If it sounds unfair, that may be because general average is an ancient “law of the sea” from the 19th century. The premise is that when the ship’s owner has suffered extreme financial loss, in order to save the cargo that belongs to other people, the ship’s owner has a right to be compensated for the loss.

In this case, general average adjusters determined that the Dali was worth $90 million before the disaster and is now worth only about $43 million. As maritime law expert and Annapolis admiralty attorney Todd Lochner explains to Chesapeake Bay Magazine, adjusters also factor in the cost of salvage, which was complicated and lengthy considering that a massive part of the Key Bridge was laying across the ship’s bow for weeks.

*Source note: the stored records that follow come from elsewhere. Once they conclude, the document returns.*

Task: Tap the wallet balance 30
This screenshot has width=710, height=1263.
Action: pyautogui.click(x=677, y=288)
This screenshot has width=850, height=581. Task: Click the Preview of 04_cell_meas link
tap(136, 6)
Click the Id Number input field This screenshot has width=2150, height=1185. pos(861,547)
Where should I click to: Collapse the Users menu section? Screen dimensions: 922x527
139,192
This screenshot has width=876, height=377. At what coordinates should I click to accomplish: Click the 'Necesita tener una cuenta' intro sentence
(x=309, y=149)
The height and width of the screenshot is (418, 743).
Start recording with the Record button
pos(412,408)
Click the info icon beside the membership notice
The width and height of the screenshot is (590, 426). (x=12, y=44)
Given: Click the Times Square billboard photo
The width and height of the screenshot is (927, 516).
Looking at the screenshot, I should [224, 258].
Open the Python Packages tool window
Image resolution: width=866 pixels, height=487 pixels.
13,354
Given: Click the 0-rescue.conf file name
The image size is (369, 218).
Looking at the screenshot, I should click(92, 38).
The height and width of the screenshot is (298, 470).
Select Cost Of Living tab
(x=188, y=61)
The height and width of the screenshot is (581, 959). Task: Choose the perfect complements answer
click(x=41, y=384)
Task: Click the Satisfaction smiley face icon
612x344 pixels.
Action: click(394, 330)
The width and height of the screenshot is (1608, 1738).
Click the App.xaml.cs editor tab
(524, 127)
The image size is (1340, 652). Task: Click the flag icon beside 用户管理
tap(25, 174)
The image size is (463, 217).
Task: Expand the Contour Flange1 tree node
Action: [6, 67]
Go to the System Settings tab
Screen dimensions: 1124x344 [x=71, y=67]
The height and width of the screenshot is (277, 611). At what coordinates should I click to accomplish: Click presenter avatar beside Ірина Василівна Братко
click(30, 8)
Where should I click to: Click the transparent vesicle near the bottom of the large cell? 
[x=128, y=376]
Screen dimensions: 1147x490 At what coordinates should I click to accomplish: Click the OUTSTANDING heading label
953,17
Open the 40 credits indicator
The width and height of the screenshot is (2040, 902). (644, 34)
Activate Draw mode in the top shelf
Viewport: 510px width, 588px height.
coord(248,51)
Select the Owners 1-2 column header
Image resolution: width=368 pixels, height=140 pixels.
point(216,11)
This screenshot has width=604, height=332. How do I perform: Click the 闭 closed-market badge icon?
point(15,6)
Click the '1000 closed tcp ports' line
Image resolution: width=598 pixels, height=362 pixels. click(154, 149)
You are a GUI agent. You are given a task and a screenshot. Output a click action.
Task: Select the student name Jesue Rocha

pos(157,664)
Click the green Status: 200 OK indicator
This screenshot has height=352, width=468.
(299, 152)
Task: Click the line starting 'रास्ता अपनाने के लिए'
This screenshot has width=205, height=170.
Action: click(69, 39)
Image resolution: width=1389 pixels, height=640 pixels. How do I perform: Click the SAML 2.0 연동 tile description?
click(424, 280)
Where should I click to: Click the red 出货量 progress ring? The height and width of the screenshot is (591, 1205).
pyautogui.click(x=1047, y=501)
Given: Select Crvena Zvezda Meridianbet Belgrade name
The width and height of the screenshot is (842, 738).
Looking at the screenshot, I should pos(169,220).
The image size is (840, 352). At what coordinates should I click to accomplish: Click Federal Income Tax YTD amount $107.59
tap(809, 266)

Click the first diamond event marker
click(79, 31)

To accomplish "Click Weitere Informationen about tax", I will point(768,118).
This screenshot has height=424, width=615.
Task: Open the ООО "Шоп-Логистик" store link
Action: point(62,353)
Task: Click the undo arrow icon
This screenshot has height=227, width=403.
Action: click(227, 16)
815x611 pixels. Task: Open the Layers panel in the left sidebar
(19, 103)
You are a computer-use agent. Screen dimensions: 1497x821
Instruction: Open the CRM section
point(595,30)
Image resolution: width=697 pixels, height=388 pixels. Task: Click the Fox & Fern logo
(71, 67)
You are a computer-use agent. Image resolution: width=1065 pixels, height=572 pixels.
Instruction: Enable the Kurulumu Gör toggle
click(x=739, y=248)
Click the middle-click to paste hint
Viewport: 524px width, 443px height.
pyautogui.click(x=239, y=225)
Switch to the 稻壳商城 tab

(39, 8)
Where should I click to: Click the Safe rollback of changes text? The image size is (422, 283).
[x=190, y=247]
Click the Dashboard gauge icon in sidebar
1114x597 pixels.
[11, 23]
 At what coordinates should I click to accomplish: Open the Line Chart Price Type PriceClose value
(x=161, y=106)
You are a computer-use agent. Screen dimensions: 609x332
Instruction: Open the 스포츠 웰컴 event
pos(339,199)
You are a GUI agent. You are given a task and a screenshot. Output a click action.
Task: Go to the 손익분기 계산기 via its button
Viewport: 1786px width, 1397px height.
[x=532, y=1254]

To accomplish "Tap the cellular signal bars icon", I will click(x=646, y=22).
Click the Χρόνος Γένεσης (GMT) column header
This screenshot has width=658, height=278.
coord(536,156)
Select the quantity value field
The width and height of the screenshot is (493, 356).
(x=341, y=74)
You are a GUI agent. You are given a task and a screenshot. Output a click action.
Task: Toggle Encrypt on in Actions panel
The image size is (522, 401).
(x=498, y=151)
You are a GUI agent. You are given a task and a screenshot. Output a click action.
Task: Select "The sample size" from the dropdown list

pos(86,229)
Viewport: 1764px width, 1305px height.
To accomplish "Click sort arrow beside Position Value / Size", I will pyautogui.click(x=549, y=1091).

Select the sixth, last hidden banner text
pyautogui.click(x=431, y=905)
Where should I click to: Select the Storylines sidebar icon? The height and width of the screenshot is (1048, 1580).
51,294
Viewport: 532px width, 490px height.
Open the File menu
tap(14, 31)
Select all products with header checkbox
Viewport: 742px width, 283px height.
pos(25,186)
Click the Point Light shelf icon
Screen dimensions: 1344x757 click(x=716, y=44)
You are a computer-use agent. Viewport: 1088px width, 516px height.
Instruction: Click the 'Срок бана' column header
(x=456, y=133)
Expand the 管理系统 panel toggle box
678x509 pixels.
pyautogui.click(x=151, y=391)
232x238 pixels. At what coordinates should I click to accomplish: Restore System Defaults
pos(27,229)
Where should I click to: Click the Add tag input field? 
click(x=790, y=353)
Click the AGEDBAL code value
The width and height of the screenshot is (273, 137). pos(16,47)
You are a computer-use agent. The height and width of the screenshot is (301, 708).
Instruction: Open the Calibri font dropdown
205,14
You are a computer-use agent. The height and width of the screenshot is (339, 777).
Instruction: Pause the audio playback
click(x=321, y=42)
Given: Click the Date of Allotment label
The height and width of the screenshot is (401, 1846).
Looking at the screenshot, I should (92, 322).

A letter dated June 21 was sent to all agents and people receiving the goods that were aboard the Dali, notifying them that general average was set at 55%. That means, for example, that if a container owner had $1 million in cargo to retrieve from the ship, the owner would have to pay $550,000 just to get their cargo back.

It’s certainly not the first time general average has been invoked. Lochner points out, however, just how high the percentage is. For comparison, when general average was declared in the grounding of Ever Forward just outside the Patapsco River, it was only set at 8 percent.

Meanwhile, the Dali remains in Norfolk.

The Port of Virginia, along with providing an unloading point and repair yard, took on several of Baltimore’s commercial cruise departures and arrivals when cruise ships were unable to reach the Baltimore Cruise Terminal this spring.

“We were able to help out a neighbor in a time of need and did so without a second thought or an impact on our service levels,” said Stephen Edwards, CEO and Executive of the Virginia Port Authority. “Now, Mid-Atlantic trade is returning to its normal pattern and this is a positive development. The reopening of the Port of Baltimore is great news for the industry and businesses and people who rely on that key port.”